# Directions for this task:
Please copy every line of the data in which the string "more" appears.

[Saved data entries]
......

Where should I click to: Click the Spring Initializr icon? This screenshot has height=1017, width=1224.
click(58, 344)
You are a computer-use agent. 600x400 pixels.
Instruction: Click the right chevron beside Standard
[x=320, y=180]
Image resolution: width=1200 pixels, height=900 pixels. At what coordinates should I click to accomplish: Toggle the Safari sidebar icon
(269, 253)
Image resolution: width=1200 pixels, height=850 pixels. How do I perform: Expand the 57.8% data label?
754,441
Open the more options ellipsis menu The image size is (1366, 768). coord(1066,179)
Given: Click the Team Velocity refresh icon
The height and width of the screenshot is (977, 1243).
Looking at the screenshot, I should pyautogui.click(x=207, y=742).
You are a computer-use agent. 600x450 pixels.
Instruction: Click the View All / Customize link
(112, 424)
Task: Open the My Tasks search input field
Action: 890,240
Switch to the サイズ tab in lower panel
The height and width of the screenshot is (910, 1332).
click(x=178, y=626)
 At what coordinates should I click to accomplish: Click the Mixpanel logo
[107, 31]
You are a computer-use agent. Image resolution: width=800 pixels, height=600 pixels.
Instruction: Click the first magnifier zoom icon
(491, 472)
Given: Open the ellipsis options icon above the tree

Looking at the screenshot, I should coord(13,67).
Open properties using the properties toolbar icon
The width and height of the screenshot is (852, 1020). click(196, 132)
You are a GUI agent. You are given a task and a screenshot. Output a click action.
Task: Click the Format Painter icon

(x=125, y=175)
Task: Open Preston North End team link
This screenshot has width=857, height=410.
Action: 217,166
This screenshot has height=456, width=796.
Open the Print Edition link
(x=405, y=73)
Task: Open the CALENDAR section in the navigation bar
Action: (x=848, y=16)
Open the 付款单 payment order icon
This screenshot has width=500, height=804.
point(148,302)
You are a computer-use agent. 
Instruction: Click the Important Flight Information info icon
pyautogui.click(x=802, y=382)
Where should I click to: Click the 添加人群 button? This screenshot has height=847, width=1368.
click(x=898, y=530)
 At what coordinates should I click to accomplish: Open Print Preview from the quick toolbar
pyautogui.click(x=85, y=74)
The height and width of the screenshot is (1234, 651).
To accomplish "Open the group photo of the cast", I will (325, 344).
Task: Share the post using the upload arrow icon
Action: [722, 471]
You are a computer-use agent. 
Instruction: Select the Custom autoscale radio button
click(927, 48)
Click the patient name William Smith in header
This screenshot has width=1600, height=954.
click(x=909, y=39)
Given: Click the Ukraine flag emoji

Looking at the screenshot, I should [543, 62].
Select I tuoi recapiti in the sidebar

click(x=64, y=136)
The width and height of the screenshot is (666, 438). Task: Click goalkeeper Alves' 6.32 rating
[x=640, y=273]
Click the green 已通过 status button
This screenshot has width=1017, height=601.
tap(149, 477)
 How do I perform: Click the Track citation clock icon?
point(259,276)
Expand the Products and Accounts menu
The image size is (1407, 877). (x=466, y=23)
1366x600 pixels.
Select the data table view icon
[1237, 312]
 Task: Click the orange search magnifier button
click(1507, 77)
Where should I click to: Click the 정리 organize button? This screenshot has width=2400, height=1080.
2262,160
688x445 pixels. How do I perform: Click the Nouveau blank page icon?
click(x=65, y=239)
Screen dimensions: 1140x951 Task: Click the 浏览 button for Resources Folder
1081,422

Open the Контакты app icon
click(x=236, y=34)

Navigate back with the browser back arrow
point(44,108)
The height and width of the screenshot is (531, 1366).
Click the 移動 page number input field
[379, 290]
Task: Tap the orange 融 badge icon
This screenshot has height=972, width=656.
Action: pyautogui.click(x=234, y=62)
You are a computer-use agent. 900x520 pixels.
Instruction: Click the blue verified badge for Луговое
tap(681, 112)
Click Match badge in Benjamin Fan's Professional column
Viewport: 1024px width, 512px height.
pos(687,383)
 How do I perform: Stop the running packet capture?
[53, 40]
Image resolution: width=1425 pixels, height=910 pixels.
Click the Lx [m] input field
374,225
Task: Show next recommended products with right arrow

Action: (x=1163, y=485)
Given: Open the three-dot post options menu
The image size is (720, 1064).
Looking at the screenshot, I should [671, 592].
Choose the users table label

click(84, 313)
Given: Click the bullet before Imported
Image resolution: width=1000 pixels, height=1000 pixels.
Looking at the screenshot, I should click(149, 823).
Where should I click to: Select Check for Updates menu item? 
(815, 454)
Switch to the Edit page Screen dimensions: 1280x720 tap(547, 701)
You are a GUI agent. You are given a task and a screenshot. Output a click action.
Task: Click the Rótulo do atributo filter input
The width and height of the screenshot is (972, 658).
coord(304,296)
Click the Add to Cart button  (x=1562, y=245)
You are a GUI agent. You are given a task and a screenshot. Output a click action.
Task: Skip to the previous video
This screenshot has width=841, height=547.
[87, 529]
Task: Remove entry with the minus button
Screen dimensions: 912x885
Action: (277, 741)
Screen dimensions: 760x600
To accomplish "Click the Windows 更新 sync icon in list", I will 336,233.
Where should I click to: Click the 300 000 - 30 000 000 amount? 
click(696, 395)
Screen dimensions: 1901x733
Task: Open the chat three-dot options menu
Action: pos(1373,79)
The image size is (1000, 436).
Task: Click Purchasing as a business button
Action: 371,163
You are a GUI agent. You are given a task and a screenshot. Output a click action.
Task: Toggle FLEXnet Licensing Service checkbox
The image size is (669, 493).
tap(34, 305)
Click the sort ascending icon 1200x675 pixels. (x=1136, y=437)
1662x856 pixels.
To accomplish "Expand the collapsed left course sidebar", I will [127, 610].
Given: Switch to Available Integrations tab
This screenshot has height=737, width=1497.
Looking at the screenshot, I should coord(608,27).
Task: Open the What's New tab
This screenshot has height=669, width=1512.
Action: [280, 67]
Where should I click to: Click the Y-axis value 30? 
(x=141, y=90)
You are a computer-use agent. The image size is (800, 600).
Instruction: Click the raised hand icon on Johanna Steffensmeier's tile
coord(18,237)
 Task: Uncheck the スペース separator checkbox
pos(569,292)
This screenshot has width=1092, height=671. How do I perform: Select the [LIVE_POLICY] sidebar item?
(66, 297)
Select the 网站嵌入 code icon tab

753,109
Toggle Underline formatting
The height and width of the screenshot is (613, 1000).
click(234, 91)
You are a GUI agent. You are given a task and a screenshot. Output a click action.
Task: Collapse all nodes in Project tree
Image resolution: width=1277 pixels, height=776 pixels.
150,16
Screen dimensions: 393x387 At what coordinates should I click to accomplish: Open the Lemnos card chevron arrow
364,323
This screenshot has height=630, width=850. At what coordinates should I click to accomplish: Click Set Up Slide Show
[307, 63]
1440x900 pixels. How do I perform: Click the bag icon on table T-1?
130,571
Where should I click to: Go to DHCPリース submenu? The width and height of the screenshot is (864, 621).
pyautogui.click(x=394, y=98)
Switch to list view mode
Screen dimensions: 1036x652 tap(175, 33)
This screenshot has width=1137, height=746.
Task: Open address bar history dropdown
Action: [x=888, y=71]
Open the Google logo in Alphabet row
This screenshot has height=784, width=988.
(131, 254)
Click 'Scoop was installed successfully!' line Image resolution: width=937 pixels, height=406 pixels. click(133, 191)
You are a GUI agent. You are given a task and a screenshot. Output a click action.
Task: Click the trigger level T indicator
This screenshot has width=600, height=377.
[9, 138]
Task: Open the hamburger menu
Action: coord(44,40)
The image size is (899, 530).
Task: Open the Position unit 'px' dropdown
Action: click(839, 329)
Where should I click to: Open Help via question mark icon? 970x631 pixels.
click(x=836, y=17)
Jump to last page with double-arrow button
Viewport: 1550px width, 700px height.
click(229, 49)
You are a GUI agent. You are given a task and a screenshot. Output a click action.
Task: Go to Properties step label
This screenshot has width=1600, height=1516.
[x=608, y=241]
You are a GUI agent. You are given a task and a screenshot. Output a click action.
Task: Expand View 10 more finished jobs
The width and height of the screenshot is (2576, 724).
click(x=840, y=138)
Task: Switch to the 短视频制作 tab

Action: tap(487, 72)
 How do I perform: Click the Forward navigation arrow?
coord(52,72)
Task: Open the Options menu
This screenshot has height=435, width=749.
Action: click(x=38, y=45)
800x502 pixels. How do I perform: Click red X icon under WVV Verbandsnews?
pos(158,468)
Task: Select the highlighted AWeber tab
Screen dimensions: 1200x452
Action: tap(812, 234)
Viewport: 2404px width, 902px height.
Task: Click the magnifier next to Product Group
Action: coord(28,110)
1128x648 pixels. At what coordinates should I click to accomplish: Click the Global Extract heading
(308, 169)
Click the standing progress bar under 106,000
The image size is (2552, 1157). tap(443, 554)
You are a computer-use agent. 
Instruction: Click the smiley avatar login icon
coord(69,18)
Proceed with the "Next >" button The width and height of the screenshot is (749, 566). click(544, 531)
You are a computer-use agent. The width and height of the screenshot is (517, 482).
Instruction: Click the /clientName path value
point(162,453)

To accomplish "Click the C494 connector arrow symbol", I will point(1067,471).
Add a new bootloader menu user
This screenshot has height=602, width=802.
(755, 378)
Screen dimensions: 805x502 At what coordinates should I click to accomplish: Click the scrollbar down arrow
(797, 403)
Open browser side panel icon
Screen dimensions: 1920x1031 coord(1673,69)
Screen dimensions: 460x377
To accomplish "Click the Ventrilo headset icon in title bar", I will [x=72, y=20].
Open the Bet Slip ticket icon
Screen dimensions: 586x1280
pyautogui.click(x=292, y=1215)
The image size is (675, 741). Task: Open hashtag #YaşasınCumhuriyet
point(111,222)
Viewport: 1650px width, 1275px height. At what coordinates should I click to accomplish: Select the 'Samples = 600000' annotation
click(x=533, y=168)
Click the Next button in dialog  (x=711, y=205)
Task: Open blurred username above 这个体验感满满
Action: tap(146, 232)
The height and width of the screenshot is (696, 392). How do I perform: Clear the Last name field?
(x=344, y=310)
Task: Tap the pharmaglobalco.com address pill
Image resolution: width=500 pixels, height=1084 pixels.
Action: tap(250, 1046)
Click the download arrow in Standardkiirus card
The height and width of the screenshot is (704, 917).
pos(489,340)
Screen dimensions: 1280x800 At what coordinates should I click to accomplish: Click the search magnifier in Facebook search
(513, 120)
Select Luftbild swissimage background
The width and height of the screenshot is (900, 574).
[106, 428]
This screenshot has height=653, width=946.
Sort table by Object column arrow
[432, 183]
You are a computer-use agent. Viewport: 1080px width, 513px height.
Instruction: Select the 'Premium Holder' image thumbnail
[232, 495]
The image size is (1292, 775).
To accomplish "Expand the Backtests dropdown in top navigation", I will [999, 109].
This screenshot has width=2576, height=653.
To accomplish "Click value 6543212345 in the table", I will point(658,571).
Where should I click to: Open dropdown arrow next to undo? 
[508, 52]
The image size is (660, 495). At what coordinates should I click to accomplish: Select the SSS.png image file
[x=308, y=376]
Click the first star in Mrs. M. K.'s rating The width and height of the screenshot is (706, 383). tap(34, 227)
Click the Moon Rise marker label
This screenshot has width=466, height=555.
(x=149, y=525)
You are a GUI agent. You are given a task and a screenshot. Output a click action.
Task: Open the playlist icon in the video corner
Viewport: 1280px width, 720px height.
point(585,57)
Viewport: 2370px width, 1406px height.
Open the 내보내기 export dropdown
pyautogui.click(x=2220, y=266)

......

# Output of the task:
Open the more options ellipsis menu The image size is (1366, 768). coord(1066,179)
Task: Expand View 10 more finished jobs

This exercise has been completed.